[RECORD EXTRACTS — start]

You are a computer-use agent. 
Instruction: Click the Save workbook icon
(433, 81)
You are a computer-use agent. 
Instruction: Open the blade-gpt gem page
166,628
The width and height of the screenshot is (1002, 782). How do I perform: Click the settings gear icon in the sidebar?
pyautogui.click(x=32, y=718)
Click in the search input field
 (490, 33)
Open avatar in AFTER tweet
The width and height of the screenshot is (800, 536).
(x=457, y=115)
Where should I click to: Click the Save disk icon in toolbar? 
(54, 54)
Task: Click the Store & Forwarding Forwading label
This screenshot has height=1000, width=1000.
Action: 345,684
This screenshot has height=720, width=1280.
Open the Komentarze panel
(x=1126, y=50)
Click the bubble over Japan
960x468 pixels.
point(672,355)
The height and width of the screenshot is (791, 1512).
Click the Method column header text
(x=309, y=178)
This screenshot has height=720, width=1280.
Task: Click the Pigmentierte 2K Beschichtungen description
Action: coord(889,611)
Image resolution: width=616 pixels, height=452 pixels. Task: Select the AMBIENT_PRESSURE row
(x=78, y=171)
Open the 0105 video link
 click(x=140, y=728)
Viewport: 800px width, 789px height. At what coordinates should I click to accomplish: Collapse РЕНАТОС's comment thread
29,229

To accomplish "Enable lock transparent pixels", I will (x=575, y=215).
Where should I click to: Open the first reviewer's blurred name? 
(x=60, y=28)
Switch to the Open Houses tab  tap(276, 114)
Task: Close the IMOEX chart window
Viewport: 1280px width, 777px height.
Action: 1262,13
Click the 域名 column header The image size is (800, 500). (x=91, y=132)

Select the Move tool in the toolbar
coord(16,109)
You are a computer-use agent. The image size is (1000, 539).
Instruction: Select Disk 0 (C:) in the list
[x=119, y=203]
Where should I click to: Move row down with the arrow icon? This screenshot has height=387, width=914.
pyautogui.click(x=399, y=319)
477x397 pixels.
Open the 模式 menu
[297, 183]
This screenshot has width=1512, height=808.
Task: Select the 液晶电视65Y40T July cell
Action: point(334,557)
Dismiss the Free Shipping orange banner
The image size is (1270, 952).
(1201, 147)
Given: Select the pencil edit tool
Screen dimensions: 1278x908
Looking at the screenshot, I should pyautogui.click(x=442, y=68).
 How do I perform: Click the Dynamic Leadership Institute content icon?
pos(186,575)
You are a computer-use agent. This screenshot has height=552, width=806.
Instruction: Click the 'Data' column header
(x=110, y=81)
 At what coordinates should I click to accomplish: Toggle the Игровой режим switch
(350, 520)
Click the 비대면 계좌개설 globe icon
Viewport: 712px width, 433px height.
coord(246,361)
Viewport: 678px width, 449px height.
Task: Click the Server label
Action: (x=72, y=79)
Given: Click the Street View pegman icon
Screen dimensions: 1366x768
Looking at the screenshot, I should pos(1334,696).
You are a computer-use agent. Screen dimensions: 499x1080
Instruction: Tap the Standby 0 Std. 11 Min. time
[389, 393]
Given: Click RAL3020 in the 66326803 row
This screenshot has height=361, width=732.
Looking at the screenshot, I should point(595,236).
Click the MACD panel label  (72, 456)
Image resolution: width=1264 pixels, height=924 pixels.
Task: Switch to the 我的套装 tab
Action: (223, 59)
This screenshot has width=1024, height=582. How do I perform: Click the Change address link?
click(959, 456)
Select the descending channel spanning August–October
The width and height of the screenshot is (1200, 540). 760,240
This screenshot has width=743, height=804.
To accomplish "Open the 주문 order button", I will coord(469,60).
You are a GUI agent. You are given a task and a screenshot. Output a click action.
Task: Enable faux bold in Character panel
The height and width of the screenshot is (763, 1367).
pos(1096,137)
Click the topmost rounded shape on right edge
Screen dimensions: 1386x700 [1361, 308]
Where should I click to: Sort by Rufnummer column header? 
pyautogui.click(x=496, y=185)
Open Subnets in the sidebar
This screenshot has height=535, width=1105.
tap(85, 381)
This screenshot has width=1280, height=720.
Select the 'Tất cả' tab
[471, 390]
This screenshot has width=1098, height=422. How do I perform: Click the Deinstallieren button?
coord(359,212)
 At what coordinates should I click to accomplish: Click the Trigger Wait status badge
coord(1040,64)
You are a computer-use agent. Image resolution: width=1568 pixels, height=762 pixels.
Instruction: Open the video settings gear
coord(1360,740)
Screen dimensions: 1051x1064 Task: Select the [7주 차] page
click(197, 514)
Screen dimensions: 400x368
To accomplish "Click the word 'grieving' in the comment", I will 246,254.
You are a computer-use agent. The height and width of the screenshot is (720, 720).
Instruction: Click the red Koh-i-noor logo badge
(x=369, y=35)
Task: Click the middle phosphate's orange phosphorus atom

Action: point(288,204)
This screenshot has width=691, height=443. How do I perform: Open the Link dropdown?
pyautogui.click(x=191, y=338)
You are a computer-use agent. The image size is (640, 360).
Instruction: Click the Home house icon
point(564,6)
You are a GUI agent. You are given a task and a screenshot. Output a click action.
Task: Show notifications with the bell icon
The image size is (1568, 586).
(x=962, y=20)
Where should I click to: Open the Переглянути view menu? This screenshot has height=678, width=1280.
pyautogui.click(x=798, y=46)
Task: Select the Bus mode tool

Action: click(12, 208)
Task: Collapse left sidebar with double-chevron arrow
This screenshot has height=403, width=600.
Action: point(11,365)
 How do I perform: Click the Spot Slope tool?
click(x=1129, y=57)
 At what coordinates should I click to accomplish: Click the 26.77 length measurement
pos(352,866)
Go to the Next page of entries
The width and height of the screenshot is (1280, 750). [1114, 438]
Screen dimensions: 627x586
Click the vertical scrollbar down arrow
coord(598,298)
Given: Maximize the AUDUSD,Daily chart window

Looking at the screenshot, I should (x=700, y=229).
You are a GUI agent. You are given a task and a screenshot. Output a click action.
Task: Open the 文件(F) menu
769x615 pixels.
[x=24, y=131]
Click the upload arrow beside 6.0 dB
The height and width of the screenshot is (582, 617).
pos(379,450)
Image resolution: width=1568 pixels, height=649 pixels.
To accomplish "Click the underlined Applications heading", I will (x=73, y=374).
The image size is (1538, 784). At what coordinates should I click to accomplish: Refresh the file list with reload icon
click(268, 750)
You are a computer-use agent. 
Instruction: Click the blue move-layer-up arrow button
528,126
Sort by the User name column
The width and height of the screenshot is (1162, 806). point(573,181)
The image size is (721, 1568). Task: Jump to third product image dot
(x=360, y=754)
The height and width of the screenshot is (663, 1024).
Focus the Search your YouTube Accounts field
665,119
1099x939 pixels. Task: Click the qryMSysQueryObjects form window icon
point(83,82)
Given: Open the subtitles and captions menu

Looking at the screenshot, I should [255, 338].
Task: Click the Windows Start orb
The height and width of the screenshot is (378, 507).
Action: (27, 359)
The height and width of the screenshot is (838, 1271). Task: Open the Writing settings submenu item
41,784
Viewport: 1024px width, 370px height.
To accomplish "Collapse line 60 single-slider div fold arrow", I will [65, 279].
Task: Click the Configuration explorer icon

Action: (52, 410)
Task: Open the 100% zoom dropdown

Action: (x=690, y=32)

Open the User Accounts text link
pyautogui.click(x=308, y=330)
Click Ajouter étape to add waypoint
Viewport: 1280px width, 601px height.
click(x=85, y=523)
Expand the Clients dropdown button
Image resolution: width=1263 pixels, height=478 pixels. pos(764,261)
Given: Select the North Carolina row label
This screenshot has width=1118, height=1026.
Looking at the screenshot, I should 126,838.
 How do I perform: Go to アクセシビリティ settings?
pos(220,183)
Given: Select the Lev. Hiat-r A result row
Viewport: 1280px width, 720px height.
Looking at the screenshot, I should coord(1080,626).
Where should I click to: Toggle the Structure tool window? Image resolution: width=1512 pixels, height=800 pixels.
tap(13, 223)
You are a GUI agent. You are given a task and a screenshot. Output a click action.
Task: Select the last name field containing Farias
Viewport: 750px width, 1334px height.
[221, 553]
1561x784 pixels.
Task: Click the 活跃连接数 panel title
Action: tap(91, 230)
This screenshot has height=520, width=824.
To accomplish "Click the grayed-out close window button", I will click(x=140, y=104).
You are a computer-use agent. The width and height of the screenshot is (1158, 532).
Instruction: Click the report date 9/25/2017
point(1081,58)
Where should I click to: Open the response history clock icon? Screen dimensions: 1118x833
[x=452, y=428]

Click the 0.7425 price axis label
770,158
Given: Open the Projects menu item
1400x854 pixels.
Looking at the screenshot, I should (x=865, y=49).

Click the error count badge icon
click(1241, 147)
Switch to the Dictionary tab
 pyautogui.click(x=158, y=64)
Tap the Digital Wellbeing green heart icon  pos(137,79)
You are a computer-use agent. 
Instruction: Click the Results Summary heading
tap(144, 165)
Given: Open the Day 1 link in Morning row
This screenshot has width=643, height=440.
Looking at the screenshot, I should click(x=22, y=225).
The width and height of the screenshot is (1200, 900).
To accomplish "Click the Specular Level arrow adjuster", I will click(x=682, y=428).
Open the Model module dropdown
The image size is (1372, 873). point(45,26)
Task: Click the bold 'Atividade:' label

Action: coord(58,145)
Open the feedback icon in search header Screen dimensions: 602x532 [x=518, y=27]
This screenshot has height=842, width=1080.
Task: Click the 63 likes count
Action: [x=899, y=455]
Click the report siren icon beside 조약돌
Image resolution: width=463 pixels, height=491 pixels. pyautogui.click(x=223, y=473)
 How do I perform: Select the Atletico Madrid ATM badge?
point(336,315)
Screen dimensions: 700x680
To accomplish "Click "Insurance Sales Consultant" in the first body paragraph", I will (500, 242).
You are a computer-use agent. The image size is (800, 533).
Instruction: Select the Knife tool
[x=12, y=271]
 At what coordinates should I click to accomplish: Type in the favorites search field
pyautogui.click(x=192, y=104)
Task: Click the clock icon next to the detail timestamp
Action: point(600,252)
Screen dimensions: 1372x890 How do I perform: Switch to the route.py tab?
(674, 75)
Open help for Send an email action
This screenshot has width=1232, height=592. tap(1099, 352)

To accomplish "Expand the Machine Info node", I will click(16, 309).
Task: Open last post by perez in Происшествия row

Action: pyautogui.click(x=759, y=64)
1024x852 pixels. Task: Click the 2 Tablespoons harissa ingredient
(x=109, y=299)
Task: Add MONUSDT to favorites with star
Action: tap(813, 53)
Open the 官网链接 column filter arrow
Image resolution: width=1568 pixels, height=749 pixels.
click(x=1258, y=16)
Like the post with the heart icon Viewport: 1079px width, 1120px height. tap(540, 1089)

[RECORD EXTRACTS — finish]

[PROBLEM TO SOLVE] Each line in the listing that contains "computer" should be returned.

[SOLUTION TO THIS EXERCISE]
You are a computer-use agent. 
You are a computer-use agent. 
You are a computer-use agent. The image size is (1000, 539).
You are a computer-use agent. This screenshot has height=552, width=806.
You are a computer-use agent. Screen dimensions: 499x1080
You are a computer-use agent. Image resolution: width=1568 pixels, height=762 pixels.
You are a computer-use agent. The height and width of the screenshot is (720, 720).
You are a computer-use agent. The image size is (640, 360).
You are a computer-use agent. 
You are a computer-use agent. The width and height of the screenshot is (1158, 532).
You are a computer-use agent. 
You are a computer-use agent. The image size is (800, 533).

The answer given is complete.